## Supplied records

+===+

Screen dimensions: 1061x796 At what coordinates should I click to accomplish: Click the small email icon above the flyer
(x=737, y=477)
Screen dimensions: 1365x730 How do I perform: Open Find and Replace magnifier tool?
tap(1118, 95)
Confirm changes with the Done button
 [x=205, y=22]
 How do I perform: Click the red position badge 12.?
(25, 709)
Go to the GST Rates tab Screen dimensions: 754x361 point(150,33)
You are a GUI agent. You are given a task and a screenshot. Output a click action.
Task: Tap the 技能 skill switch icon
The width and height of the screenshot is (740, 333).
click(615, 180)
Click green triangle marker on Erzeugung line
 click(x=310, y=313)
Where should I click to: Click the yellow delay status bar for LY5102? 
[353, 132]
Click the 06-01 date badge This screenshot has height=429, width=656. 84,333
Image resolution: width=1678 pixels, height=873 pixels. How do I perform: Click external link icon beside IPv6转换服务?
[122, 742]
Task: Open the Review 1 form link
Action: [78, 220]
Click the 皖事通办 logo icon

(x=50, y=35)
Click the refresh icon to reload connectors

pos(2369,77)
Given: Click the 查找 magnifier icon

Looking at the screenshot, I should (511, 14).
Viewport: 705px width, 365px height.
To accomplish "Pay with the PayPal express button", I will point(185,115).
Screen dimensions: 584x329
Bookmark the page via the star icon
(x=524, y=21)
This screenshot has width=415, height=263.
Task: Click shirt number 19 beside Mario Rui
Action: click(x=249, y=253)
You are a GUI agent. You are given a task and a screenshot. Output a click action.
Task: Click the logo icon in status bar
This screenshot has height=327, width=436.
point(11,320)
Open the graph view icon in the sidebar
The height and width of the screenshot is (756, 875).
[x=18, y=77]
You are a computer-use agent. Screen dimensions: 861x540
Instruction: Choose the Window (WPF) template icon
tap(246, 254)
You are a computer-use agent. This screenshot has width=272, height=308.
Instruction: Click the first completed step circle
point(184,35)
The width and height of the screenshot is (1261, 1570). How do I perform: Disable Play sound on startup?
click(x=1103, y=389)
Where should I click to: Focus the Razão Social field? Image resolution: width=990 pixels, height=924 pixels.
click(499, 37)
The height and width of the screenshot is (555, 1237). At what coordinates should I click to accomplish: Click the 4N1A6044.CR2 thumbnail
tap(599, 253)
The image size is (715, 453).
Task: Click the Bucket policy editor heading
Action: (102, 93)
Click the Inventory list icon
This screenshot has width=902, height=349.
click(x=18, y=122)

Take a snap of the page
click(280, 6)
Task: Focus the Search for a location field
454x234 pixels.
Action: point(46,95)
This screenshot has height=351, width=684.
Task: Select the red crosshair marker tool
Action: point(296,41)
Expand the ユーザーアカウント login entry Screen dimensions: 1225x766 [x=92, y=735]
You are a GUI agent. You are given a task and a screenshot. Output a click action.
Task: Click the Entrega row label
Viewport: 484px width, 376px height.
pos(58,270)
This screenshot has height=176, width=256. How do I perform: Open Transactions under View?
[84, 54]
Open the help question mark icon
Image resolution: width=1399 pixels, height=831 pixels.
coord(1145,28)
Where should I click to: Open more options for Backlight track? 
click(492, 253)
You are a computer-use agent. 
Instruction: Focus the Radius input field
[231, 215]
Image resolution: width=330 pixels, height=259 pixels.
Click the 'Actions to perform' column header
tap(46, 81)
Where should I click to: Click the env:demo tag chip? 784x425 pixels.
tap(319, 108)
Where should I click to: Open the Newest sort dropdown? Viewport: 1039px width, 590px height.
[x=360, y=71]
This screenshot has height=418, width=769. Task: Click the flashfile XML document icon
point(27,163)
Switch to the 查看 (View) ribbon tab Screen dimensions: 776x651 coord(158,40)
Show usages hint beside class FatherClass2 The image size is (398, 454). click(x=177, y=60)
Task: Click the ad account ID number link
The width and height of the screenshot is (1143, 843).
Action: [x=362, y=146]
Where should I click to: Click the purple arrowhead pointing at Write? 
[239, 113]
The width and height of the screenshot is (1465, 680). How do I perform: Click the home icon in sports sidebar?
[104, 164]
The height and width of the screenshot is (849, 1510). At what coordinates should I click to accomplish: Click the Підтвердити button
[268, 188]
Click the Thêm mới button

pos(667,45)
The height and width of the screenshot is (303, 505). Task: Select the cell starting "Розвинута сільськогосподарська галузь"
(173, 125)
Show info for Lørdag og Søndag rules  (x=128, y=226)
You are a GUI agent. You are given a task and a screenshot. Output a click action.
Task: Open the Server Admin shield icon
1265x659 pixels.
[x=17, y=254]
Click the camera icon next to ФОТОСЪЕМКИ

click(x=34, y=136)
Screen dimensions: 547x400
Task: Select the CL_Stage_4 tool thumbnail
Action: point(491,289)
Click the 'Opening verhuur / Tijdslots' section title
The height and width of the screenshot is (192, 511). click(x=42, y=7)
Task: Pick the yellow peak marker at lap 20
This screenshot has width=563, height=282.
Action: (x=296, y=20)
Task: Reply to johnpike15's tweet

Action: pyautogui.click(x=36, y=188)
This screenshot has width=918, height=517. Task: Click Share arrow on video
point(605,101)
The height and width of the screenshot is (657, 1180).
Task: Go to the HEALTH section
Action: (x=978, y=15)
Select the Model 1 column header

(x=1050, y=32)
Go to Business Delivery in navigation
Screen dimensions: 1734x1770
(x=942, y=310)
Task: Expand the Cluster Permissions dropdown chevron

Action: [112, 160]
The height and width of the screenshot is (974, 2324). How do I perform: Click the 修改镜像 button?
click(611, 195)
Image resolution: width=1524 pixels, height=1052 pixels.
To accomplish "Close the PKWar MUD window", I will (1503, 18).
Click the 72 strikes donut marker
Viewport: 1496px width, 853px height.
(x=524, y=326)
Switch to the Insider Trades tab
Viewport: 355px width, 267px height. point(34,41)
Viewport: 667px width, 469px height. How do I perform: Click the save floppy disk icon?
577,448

+===+

## Goal
Rewrite all of the items above so that "How do I perform" becomes "How can I perform" each time it occurs, leaving everything else unchanged.

## Solution
Screen dimensions: 1061x796 At what coordinates should I click to accomplish: Click the small email icon above the flyer
(x=737, y=477)
Screen dimensions: 1365x730 How can I perform: Open Find and Replace magnifier tool?
tap(1118, 95)
Confirm changes with the Done button
 [x=205, y=22]
 How can I perform: Click the red position badge 12.?
(25, 709)
Go to the GST Rates tab Screen dimensions: 754x361 point(150,33)
You are a GUI agent. You are given a task and a screenshot. Output a click action.
Task: Tap the 技能 skill switch icon
The width and height of the screenshot is (740, 333).
click(615, 180)
Click green triangle marker on Erzeugung line
 click(x=310, y=313)
Where should I click to: Click the yellow delay status bar for LY5102? 
[353, 132]
Click the 06-01 date badge This screenshot has height=429, width=656. 84,333
Image resolution: width=1678 pixels, height=873 pixels. How can I perform: Click external link icon beside IPv6转换服务?
[122, 742]
Task: Open the Review 1 form link
Action: [78, 220]
Click the 皖事通办 logo icon

(x=50, y=35)
Click the refresh icon to reload connectors

pos(2369,77)
Given: Click the 查找 magnifier icon

Looking at the screenshot, I should (511, 14).
Viewport: 705px width, 365px height.
To accomplish "Pay with the PayPal express button", I will point(185,115).
Screen dimensions: 584x329
Bookmark the page via the star icon
(x=524, y=21)
This screenshot has width=415, height=263.
Task: Click shirt number 19 beside Mario Rui
Action: click(x=249, y=253)
You are a GUI agent. You are given a task and a screenshot. Output a click action.
Task: Click the logo icon in status bar
This screenshot has height=327, width=436.
point(11,320)
Open the graph view icon in the sidebar
The height and width of the screenshot is (756, 875).
[x=18, y=77]
You are a computer-use agent. Screen dimensions: 861x540
Instruction: Choose the Window (WPF) template icon
tap(246, 254)
You are a computer-use agent. This screenshot has width=272, height=308.
Instruction: Click the first completed step circle
point(184,35)
The width and height of the screenshot is (1261, 1570). How can I perform: Disable Play sound on startup?
click(x=1103, y=389)
Where should I click to: Focus the Razão Social field? Image resolution: width=990 pixels, height=924 pixels.
click(499, 37)
The height and width of the screenshot is (555, 1237). At what coordinates should I click to accomplish: Click the 4N1A6044.CR2 thumbnail
tap(599, 253)
The image size is (715, 453).
Task: Click the Bucket policy editor heading
Action: (102, 93)
Click the Inventory list icon
This screenshot has width=902, height=349.
click(x=18, y=122)

Take a snap of the page
click(280, 6)
Task: Focus the Search for a location field
454x234 pixels.
Action: point(46,95)
This screenshot has height=351, width=684.
Task: Select the red crosshair marker tool
Action: point(296,41)
Expand the ユーザーアカウント login entry Screen dimensions: 1225x766 [x=92, y=735]
You are a GUI agent. You are given a task and a screenshot. Output a click action.
Task: Click the Entrega row label
Viewport: 484px width, 376px height.
pos(58,270)
This screenshot has height=176, width=256. How can I perform: Open Transactions under View?
[84, 54]
Open the help question mark icon
Image resolution: width=1399 pixels, height=831 pixels.
coord(1145,28)
Where should I click to: Open more options for Backlight track? 
click(492, 253)
You are a computer-use agent. 
Instruction: Focus the Radius input field
[231, 215]
Image resolution: width=330 pixels, height=259 pixels.
Click the 'Actions to perform' column header
tap(46, 81)
Where should I click to: Click the env:demo tag chip? 784x425 pixels.
tap(319, 108)
Where should I click to: Open the Newest sort dropdown? Viewport: 1039px width, 590px height.
[x=360, y=71]
This screenshot has height=418, width=769. Task: Click the flashfile XML document icon
point(27,163)
Switch to the 查看 (View) ribbon tab Screen dimensions: 776x651 coord(158,40)
Show usages hint beside class FatherClass2 The image size is (398, 454). click(x=177, y=60)
Task: Click the ad account ID number link
The width and height of the screenshot is (1143, 843).
Action: [x=362, y=146]
Where should I click to: Click the purple arrowhead pointing at Write? 
[239, 113]
The width and height of the screenshot is (1465, 680). How can I perform: Click the home icon in sports sidebar?
[104, 164]
The height and width of the screenshot is (849, 1510). At what coordinates should I click to accomplish: Click the Підтвердити button
[268, 188]
Click the Thêm mới button

pos(667,45)
The height and width of the screenshot is (303, 505). Task: Select the cell starting "Розвинута сільськогосподарська галузь"
(173, 125)
Show info for Lørdag og Søndag rules  (x=128, y=226)
You are a GUI agent. You are given a task and a screenshot. Output a click action.
Task: Open the Server Admin shield icon
1265x659 pixels.
[x=17, y=254]
Click the camera icon next to ФОТОСЪЕМКИ

click(x=34, y=136)
Screen dimensions: 547x400
Task: Select the CL_Stage_4 tool thumbnail
Action: point(491,289)
Click the 'Opening verhuur / Tijdslots' section title
The height and width of the screenshot is (192, 511). click(x=42, y=7)
Task: Pick the yellow peak marker at lap 20
This screenshot has width=563, height=282.
Action: (x=296, y=20)
Task: Reply to johnpike15's tweet

Action: pyautogui.click(x=36, y=188)
This screenshot has width=918, height=517. Task: Click Share arrow on video
point(605,101)
The height and width of the screenshot is (657, 1180).
Task: Go to the HEALTH section
Action: (x=978, y=15)
Select the Model 1 column header

(x=1050, y=32)
Go to Business Delivery in navigation
Screen dimensions: 1734x1770
(x=942, y=310)
Task: Expand the Cluster Permissions dropdown chevron

Action: [112, 160]
The height and width of the screenshot is (974, 2324). How can I perform: Click the 修改镜像 button?
click(611, 195)
Image resolution: width=1524 pixels, height=1052 pixels.
To accomplish "Close the PKWar MUD window", I will (1503, 18).
Click the 72 strikes donut marker
Viewport: 1496px width, 853px height.
(x=524, y=326)
Switch to the Insider Trades tab
Viewport: 355px width, 267px height. point(34,41)
Viewport: 667px width, 469px height. How can I perform: Click the save floppy disk icon?
577,448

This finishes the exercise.